お陰で、話の内容としては特筆する程でもなかったと思うのに、何だか良いモノを見たような印象が残ってしまう不思議。

 ラスト、まだアニメのオリジナルキャラであるフユキに拘っていたのが、何とも。
 それも、「三女自身はフユキの部屋の表札前を無表情に通り過ぎていた」のに、スタッフの側から「フユキの手紙が届いていた」というイベントを挟み込み、無理矢理 思い出させ感情変化を起こさせる強引さ。
 このシリーズをフユキで締めたいのであれば(本当のオチは保坂だったけど)、彼を もっと作品の中心に据えて物語構成を考えるべきだったろうに。
そこは躊躇い迷い、中途半端な扱いに終始しながら、未練がましく作品内にその残滓を示そうという姿勢には、感心しない。

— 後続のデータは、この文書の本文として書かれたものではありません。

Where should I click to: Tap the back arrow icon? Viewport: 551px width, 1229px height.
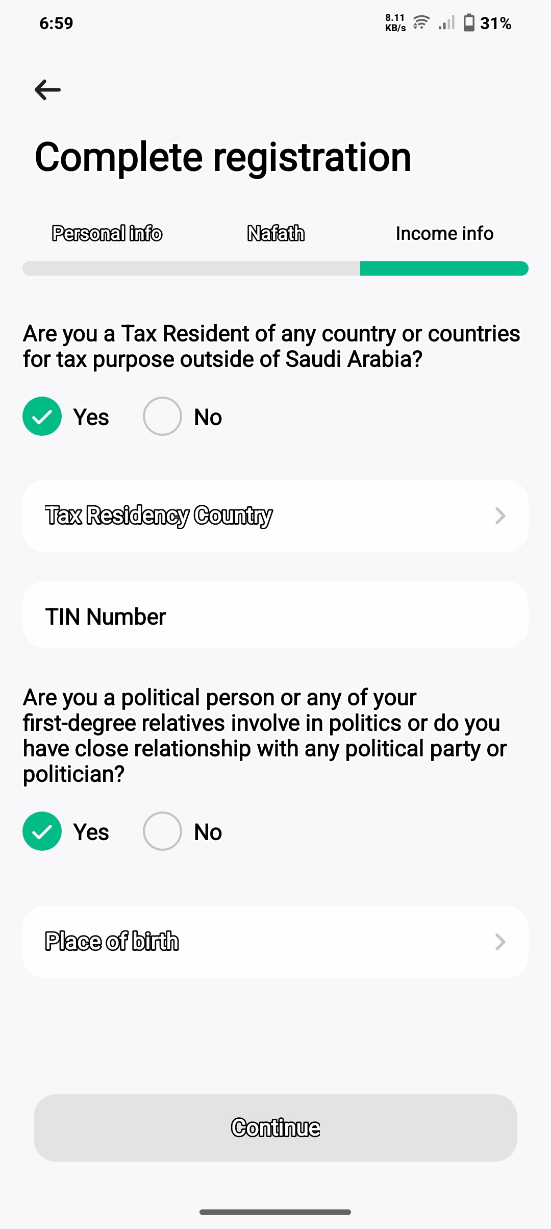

 全体に、原作がしっかりしているせいか、キャラクターは面白く、コメディーとしても たまに笑える部分があり、全体に作画も良かったが、「目的の はっきりしないオリジナル要素」に足を引っ張られ、スッキリと混じりっけがなかった無印に比べると、評価は落ちてしまう。
 作品として、まだまだ続けられる内容だと思うから、スタッフを無印に戻して、あるいは総入れ替えで三番目の制作体勢を築き、もしくは反省を踏まえるなら『おかわり』スタッフでも構わないので、続編を期待したい。

『true tears』最終13話.「君の涙を」

 見ながら、わーっと色々な考えが頭をよぎり、まとまらない。
 いい話だったしシンドイ話だったし、嬉しくもあり悲しくもあり…
三角関係は、興味を引きつつ展開していく最中は作る側もアレコレと波乱を入れて楽しく工夫できるが、まとめ上げる段にこそ構成能力と暖かさと非情さが必要とされ、取りこぼした者へのフォローも必要だけれど、やりすぎると「都合のいい話」になってしまうのでバランスの取り方が酷く難しく、大変だなあとか、とにかく色々雑多な考え。

 眞一郎の選択が、比呂美の方であって良かった。
それは、個人的嗜好として「幼馴染み属性」というようなモノがあるから、でもあるけど、こういう作品のパターンとして、妥当なラインへの帰着を避け、「奇矯なキャラ」を選ぶ傾向があるように思われたから。
 しっかりした女性には、「君なら、ボクが居なくても大丈夫」と言いやすい。
フラフラした危なげな女性に「支え」として入る方が、ドラマティックであり、据わりも良い。

 この作品で、比呂美が しっかりしていると言えるかどうかは、分からないけど。
固く閉ざした心の内側が見えてくるにつれ、弱さ・脆さ・可愛らしさが顕わになっていたので。
 部屋に呼んだ眞一郎のマグカップを、彼の手ごと引き寄せて中のコーヒーを飲んで見せ、「間接キス」を演出し、精一杯の親愛と無防備と許容と欲求と、子供な眞一郎にはとても扱いきれない「女」の面を晒す比呂美に、ゾクゾク。
こういう細かな芝居の付け方が、実に上手い作品だった。
 独立して生きることを決意するのは、まだ強いからかなあ、とも思うけど、乃絵も兄と別居になる選択を(望んだ訳ではないが取り乱す事もなく従容と)受け入れ、一人 生きることになったという意味では、変わらない。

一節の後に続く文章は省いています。